Quicksilver Portfolio: Restoring Puget Sound Steelhead & Fisheries (2024)

Executive Summary

In the 2021-23 biennium budget, the Washington State Legislature allocated $1.68 million, known as the “Quicksilver Proviso,” on a onetime basis, to the Washington Department of Fish and Wildlife (WDFW). This funding was intended to begin implementing recommendations from the Quicksilver Portfolio, a framework developed between 2017 and 2020 by the Puget Sound Steelhead Advisory Group (PSSAG) and WDFW to restore Puget Sound steelhead and fisheries.

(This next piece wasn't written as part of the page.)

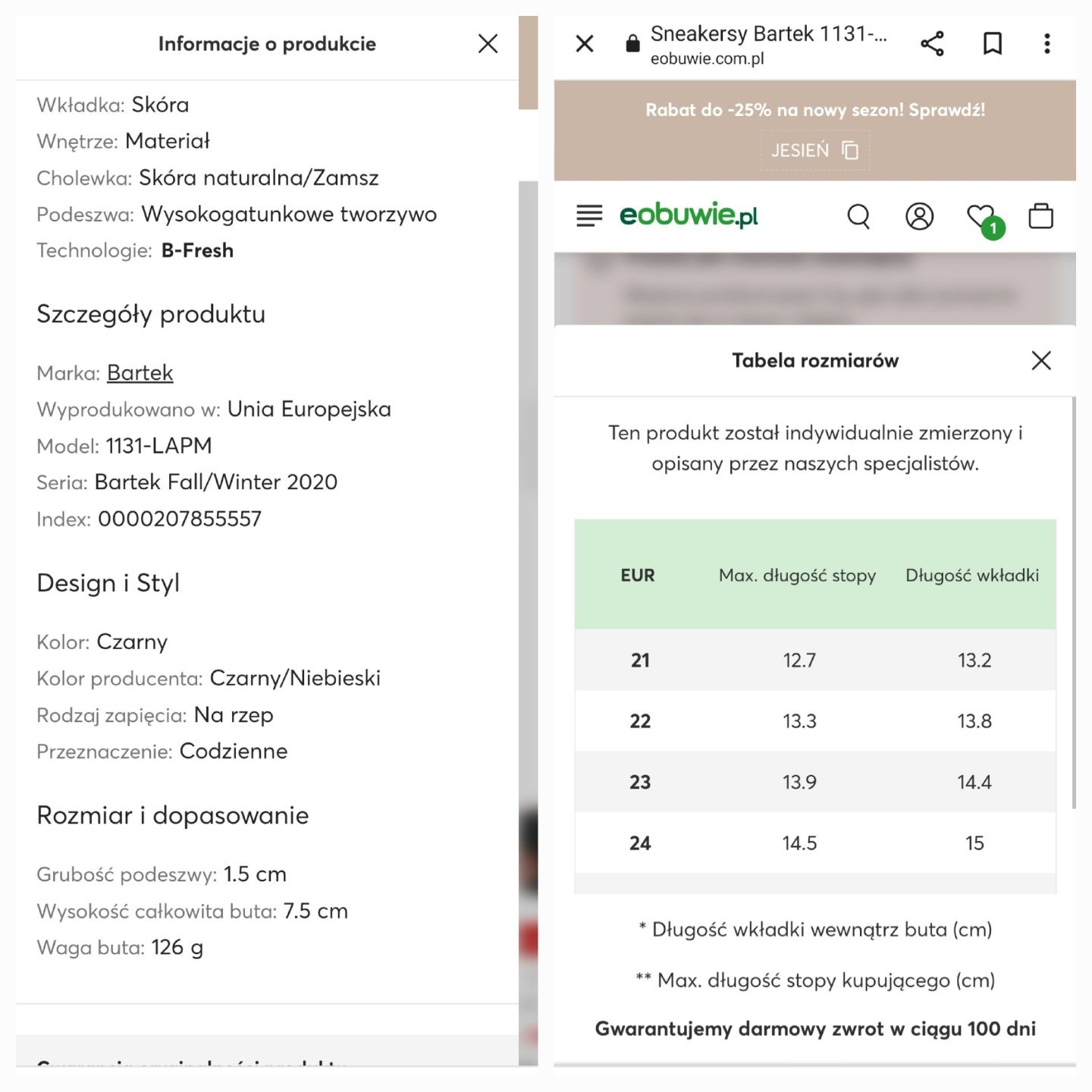The image size is (1092, 1092).
Task: Open the Bartek brand link
Action: [x=140, y=372]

In the following legislative sessions, an additional $3.8 million was provided through the 2022 Supplemental Budget, effective July 1, 2022, under the “Freshwater Monitoring Proviso.” These funds expanded support for additional projects within the Quicksilver Portfolio.

For the 2023-25 biennium, the legislature once again funded the Quicksilver Proviso on a onetime basis, but with a slightly reduced allocation of $1.6 million. Simultaneously, the Freshwater Monitoring budget was carried forward at $6.5 million for the biennium, bringing the total funding for the two year period to $8.1 million. These resources support the monitoring of recreational salmon and steelhead harvests in streams and rivers throughout Puget Sound as well as along the Washington coast.

WDFW remains committed to implementing the Quicksilver Portfolio recommendations, along with other initiatives within the freshwater monitoring package for Puget Sound watersheds. This work is carried out in collaboration with co-manager tribes in the Puget Sound region, federal agencies, scientists, non-governmental organizations, and steelhead anglers and guides, following Washington’s Statewide Steelhead Management Plan. The projects currently funded by these provisos and implemented under the guidance of the Quicksilver Portfolio are outlined below.

Highlights of Quicksilver Portfolio work include:

  • Increased monitoring of wild steelhead presence and spawning activity in the Nooksack, Samish, Skagit, Stillaguamish, and Snohomish watersheds to better understand their population status and run timing.
  • Development of hydroacoustic/sonar and video monitoring tools on the Skagit, Samish, and Nooksack to gauge steelhead and salmon returns in real-time.
  •  Initiation of a wild summer steelhead broodstock program and fishery on the Skykomish River to replace the prior hatchery program which used out-of-basin Skamania steelhead stock.
  • Conducted catch and release fisheries for wild steelhead on the Skagit and Sauk rivers under a federally approved Resource Management Plan (RMP) valid from March 2023 through April 2032.